## Assigned task
Each line of the listing below should be restated word for word.
━━━
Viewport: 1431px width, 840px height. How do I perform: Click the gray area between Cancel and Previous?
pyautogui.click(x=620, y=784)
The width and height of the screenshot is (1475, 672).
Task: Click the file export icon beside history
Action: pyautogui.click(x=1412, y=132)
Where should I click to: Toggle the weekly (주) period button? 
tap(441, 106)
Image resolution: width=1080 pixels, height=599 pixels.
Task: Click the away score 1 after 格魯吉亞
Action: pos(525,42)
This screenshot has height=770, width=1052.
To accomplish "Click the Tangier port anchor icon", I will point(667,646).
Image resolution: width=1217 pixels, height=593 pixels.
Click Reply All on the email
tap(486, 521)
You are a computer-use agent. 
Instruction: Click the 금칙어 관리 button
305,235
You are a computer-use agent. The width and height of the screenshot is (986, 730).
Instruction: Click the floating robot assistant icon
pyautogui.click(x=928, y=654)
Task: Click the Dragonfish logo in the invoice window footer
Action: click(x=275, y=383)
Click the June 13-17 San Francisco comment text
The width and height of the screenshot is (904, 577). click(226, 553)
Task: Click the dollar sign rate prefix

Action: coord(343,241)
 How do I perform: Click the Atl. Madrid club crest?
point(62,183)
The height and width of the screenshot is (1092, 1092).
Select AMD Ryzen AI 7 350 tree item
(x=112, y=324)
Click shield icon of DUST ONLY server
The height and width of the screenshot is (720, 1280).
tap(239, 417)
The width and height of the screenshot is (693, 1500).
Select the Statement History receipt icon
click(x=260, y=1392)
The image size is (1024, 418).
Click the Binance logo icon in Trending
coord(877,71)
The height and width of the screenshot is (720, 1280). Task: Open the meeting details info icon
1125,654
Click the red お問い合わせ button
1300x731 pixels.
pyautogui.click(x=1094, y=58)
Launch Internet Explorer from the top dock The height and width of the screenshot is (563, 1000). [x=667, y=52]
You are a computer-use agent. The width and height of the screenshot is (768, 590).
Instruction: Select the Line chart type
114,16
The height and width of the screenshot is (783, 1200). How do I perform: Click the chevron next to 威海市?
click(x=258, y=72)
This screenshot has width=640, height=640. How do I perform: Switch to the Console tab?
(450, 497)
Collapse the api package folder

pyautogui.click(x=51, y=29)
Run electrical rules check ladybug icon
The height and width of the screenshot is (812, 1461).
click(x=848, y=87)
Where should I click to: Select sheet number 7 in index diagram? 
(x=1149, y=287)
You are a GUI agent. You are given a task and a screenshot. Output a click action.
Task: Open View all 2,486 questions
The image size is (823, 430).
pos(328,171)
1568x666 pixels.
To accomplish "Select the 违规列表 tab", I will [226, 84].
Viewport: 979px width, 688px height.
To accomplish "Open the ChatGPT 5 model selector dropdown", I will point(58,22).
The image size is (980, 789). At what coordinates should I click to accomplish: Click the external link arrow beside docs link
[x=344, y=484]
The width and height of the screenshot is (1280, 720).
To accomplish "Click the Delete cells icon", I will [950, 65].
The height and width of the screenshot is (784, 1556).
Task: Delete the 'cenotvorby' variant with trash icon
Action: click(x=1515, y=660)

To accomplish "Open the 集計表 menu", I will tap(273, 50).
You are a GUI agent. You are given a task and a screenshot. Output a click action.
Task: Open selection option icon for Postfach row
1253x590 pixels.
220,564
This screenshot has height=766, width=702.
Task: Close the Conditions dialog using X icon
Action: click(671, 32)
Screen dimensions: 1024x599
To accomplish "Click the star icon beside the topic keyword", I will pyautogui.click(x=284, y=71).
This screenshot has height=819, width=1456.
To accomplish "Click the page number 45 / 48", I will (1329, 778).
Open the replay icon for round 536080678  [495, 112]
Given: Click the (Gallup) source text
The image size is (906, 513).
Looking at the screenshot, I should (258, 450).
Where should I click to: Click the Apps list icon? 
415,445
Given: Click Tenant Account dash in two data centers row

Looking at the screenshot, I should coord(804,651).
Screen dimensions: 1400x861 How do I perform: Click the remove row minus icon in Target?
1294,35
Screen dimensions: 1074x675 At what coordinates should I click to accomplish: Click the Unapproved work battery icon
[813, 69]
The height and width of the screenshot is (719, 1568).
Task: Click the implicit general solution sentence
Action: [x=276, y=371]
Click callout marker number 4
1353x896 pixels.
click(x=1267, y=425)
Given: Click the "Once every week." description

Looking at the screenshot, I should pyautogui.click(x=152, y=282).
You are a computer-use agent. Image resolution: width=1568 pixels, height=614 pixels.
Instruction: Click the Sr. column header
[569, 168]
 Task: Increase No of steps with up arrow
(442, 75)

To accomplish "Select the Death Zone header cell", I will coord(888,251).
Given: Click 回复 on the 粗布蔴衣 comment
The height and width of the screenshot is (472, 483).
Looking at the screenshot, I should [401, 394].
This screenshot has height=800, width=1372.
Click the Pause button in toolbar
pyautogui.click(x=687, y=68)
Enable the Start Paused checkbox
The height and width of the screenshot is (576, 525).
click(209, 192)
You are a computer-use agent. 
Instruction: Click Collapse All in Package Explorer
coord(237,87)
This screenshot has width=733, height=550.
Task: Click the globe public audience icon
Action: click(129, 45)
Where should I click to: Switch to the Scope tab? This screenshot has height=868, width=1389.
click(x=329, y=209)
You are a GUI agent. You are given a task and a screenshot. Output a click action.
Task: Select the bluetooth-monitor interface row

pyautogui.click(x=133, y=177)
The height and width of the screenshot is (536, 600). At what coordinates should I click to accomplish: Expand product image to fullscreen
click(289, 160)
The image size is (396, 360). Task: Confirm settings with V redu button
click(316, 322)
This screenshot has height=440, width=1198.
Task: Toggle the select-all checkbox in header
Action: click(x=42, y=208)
━━━
## Exercise result
Viewport: 1431px width, 840px height. How do I perform: Click the gray area between Cancel and Previous?
pyautogui.click(x=620, y=784)
The width and height of the screenshot is (1475, 672).
Task: Click the file export icon beside history
Action: pyautogui.click(x=1412, y=132)
Where should I click to: Toggle the weekly (주) period button? 
tap(441, 106)
Image resolution: width=1080 pixels, height=599 pixels.
Task: Click the away score 1 after 格魯吉亞
Action: pos(525,42)
This screenshot has height=770, width=1052.
To accomplish "Click the Tangier port anchor icon", I will point(667,646).
Image resolution: width=1217 pixels, height=593 pixels.
Click Reply All on the email
tap(486, 521)
You are a computer-use agent. 
Instruction: Click the 금칙어 관리 button
305,235
You are a computer-use agent. The width and height of the screenshot is (986, 730).
Instruction: Click the floating robot assistant icon
pyautogui.click(x=928, y=654)
Task: Click the Dragonfish logo in the invoice window footer
Action: click(x=275, y=383)
Click the June 13-17 San Francisco comment text
The width and height of the screenshot is (904, 577). click(226, 553)
Task: Click the dollar sign rate prefix

Action: coord(343,241)
 How do I perform: Click the Atl. Madrid club crest?
point(62,183)
The height and width of the screenshot is (1092, 1092).
Select AMD Ryzen AI 7 350 tree item
(x=112, y=324)
Click shield icon of DUST ONLY server
The height and width of the screenshot is (720, 1280).
tap(239, 417)
The width and height of the screenshot is (693, 1500).
Select the Statement History receipt icon
click(x=260, y=1392)
The image size is (1024, 418).
Click the Binance logo icon in Trending
coord(877,71)
The height and width of the screenshot is (720, 1280). Task: Open the meeting details info icon
1125,654
Click the red お問い合わせ button
1300x731 pixels.
pyautogui.click(x=1094, y=58)
Launch Internet Explorer from the top dock The height and width of the screenshot is (563, 1000). [x=667, y=52]
You are a computer-use agent. The width and height of the screenshot is (768, 590).
Instruction: Select the Line chart type
114,16
The height and width of the screenshot is (783, 1200). How do I perform: Click the chevron next to 威海市?
click(x=258, y=72)
This screenshot has width=640, height=640. How do I perform: Switch to the Console tab?
(450, 497)
Collapse the api package folder

pyautogui.click(x=51, y=29)
Run electrical rules check ladybug icon
The height and width of the screenshot is (812, 1461).
click(x=848, y=87)
Where should I click to: Select sheet number 7 in index diagram? 
(x=1149, y=287)
You are a GUI agent. You are given a task and a screenshot. Output a click action.
Task: Open View all 2,486 questions
The image size is (823, 430).
pos(328,171)
1568x666 pixels.
To accomplish "Select the 违规列表 tab", I will [226, 84].
Viewport: 979px width, 688px height.
To accomplish "Open the ChatGPT 5 model selector dropdown", I will point(58,22).
The image size is (980, 789). At what coordinates should I click to accomplish: Click the external link arrow beside docs link
[x=344, y=484]
The width and height of the screenshot is (1280, 720).
To accomplish "Click the Delete cells icon", I will [950, 65].
The height and width of the screenshot is (784, 1556).
Task: Delete the 'cenotvorby' variant with trash icon
Action: click(x=1515, y=660)

To accomplish "Open the 集計表 menu", I will tap(273, 50).
You are a GUI agent. You are given a task and a screenshot. Output a click action.
Task: Open selection option icon for Postfach row
1253x590 pixels.
220,564
This screenshot has height=766, width=702.
Task: Close the Conditions dialog using X icon
Action: click(671, 32)
Screen dimensions: 1024x599
To accomplish "Click the star icon beside the topic keyword", I will pyautogui.click(x=284, y=71).
This screenshot has height=819, width=1456.
To accomplish "Click the page number 45 / 48", I will (1329, 778).
Open the replay icon for round 536080678  [495, 112]
Given: Click the (Gallup) source text
The image size is (906, 513).
Looking at the screenshot, I should (258, 450).
Where should I click to: Click the Apps list icon? 
415,445
Given: Click Tenant Account dash in two data centers row

Looking at the screenshot, I should coord(804,651).
Screen dimensions: 1400x861 How do I perform: Click the remove row minus icon in Target?
1294,35
Screen dimensions: 1074x675 At what coordinates should I click to accomplish: Click the Unapproved work battery icon
[813, 69]
The height and width of the screenshot is (719, 1568).
Task: Click the implicit general solution sentence
Action: [x=276, y=371]
Click callout marker number 4
1353x896 pixels.
click(x=1267, y=425)
Given: Click the "Once every week." description

Looking at the screenshot, I should pyautogui.click(x=152, y=282).
You are a computer-use agent. Image resolution: width=1568 pixels, height=614 pixels.
Instruction: Click the Sr. column header
[569, 168]
 Task: Increase No of steps with up arrow
(442, 75)

To accomplish "Select the Death Zone header cell", I will coord(888,251).
Given: Click 回复 on the 粗布蔴衣 comment
The height and width of the screenshot is (472, 483).
Looking at the screenshot, I should [401, 394].
This screenshot has height=800, width=1372.
Click the Pause button in toolbar
pyautogui.click(x=687, y=68)
Enable the Start Paused checkbox
The height and width of the screenshot is (576, 525).
click(209, 192)
You are a computer-use agent. 
Instruction: Click Collapse All in Package Explorer
coord(237,87)
This screenshot has width=733, height=550.
Task: Click the globe public audience icon
Action: click(129, 45)
Where should I click to: Switch to the Scope tab? This screenshot has height=868, width=1389.
click(x=329, y=209)
You are a GUI agent. You are given a task and a screenshot. Output a click action.
Task: Select the bluetooth-monitor interface row

pyautogui.click(x=133, y=177)
The height and width of the screenshot is (536, 600). At what coordinates should I click to accomplish: Expand product image to fullscreen
click(289, 160)
The image size is (396, 360). Task: Confirm settings with V redu button
click(316, 322)
This screenshot has height=440, width=1198.
Task: Toggle the select-all checkbox in header
Action: click(x=42, y=208)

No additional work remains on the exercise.